The following is a summary of “Frequency of Bacteremia and Urinary Tract Infection in Pediatric Renal Transplant Recipients” published in the December 2022 issue of Pediatric Infectious Disease by Cruz et al.

Their major objective was to discover clinical and biochemical characteristics related to bacteremia in pediatric renal transplant patients presenting with suspected infection within 2 years of transplant and evaluate the prevalence of bacteremia and urinary tract infections (UTI). Researchers used a retrospective cross-sectional design to analyze all cases of suspected infection within 2 years of the transplant date among pediatric (18 years old) renal transplant recipients seen at 3 large children’s hospitals between 2011 and 2018. Suspected infection was defined as a temperature of(>38°C) or higher or the ordering of blood culture. Primary immunodeficiency patients, patients with non-transplant immunosuppression, patients with intestinal failure, and patients who had relocated beyond the area were not allowed to participate.

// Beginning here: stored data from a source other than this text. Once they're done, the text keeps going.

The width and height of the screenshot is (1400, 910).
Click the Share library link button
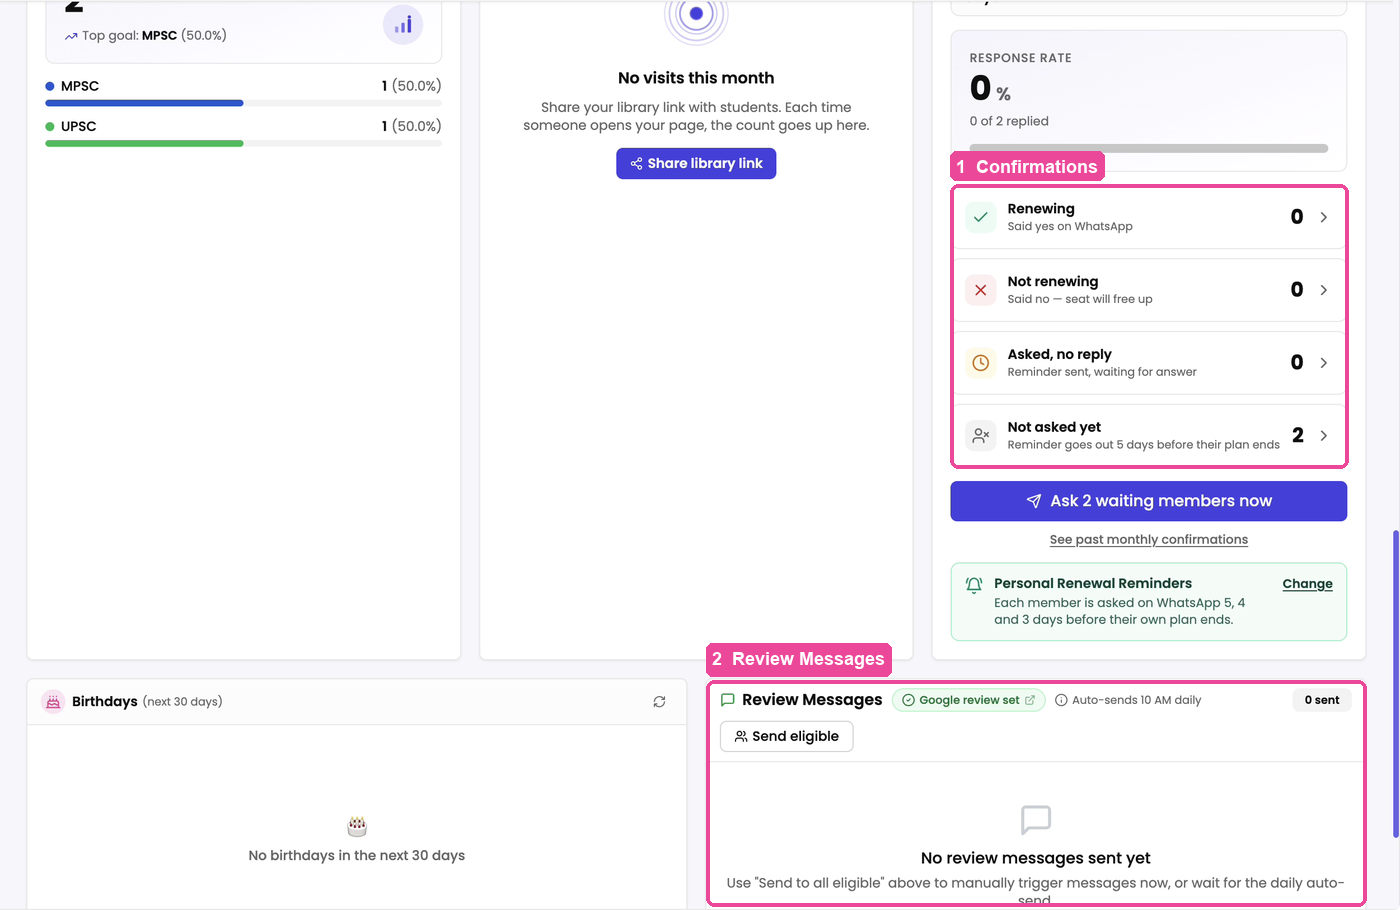pyautogui.click(x=696, y=163)
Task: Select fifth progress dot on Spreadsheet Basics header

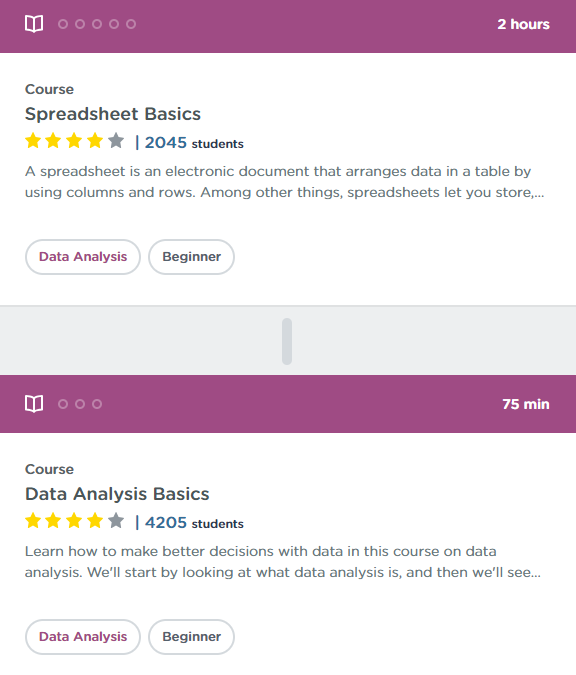Action: (x=131, y=24)
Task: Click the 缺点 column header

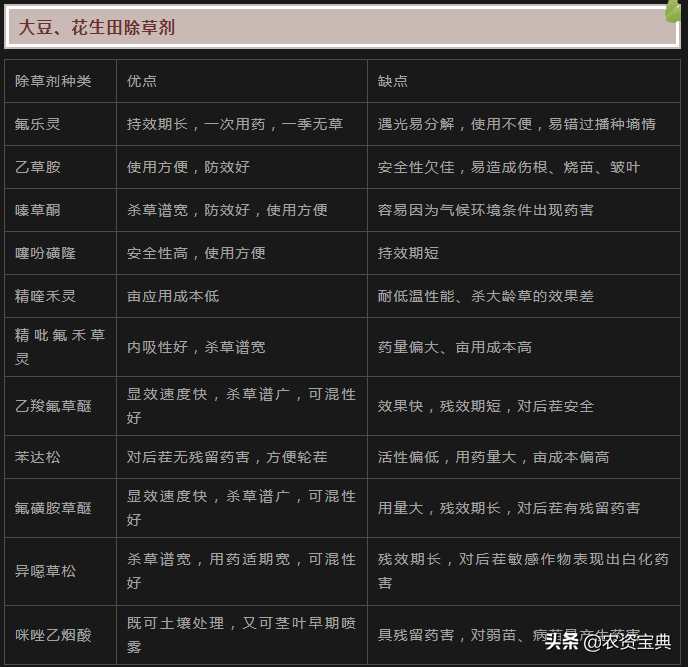Action: tap(393, 81)
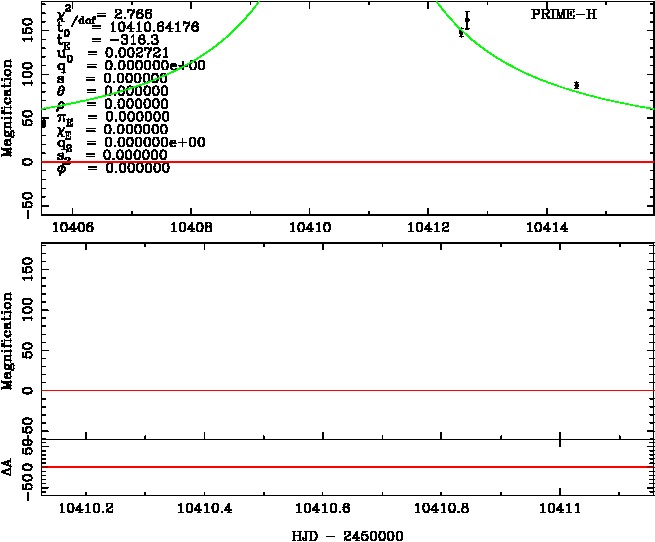This screenshot has width=655, height=542.
Task: Click the middle panel Magnification axis label
Action: [x=9, y=340]
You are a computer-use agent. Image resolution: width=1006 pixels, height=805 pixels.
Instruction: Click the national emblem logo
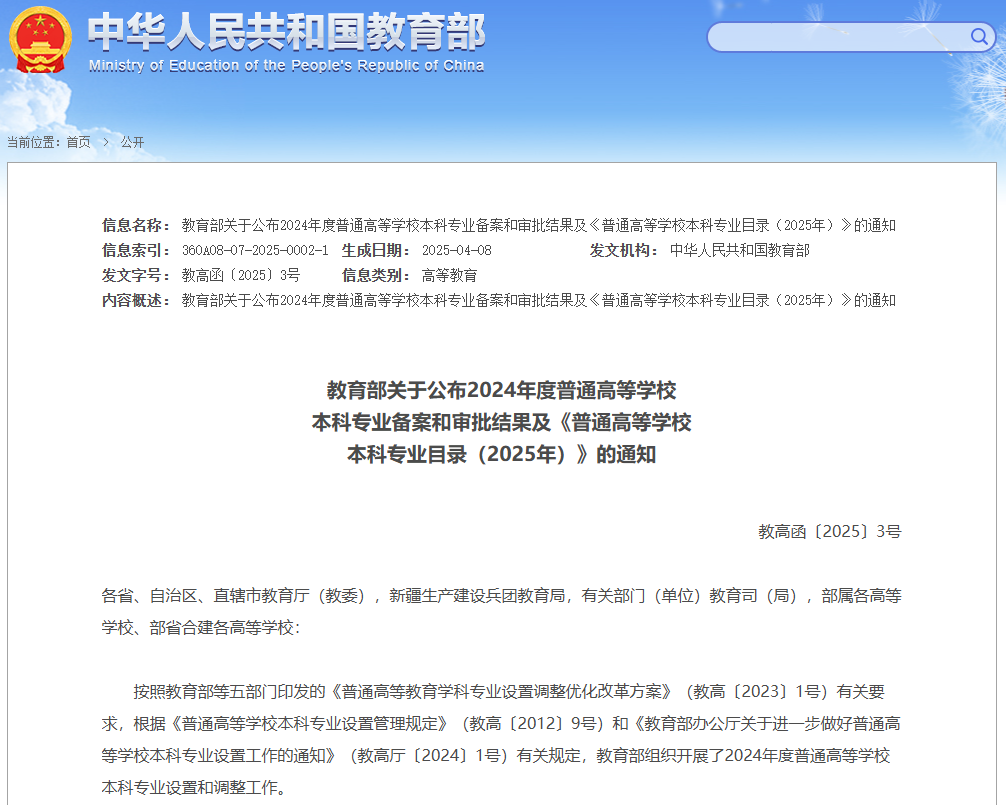pyautogui.click(x=39, y=39)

Pneumonia, bacterial or fungal meningitis, respiratory virus infections, and antibiotic resistance were considered subsequent outcomes of bacteremia or UTI. Every trip was broken down into its component parts. The findings show that within 2 years of receiving a transplant, 115 children went through 267 evaluations for infections. As for urinary tract infections, 63 out of 189 (33.3% of the total) patients were diagnosed with one, and bacteremia was found in 9 (2.8%). Tachycardia was present in 66.7% of visits with confirmed bacteremia, whereas in 0% of visits, hypotension was observed. There was no difference between bacteremic and nonbacteremic individuals in terms of white blood cell count (12,700 cells/mm3 vs. 10,900 cells/mm3; P=0.43) or absolute neutrophil count (10,700 vs. 8200 cells/mm3; P=0.24). 

Children with bacteremia had a higher absolute band count (1900 vs. 600 cells/mm3; P=0.02). Gram-negative bacteria showed resistance to semisynthetic penicillins (12.7%), third-generation cephalosporins (14.5%), and carbapenems (3.6%).  About 1/4 of all children who received a kidney transplant and subsequently presented with suspected infection were found to have bacteremia or UTIs within 2 years of the donation. Results could have been more consistent with no urine cultures taken in 1/3 of visits. Patients with bacteremia could not be accurately recognized by a single demographic, clinical, or laboratory feature; however, a combination of observations may help to identify a high-risk population.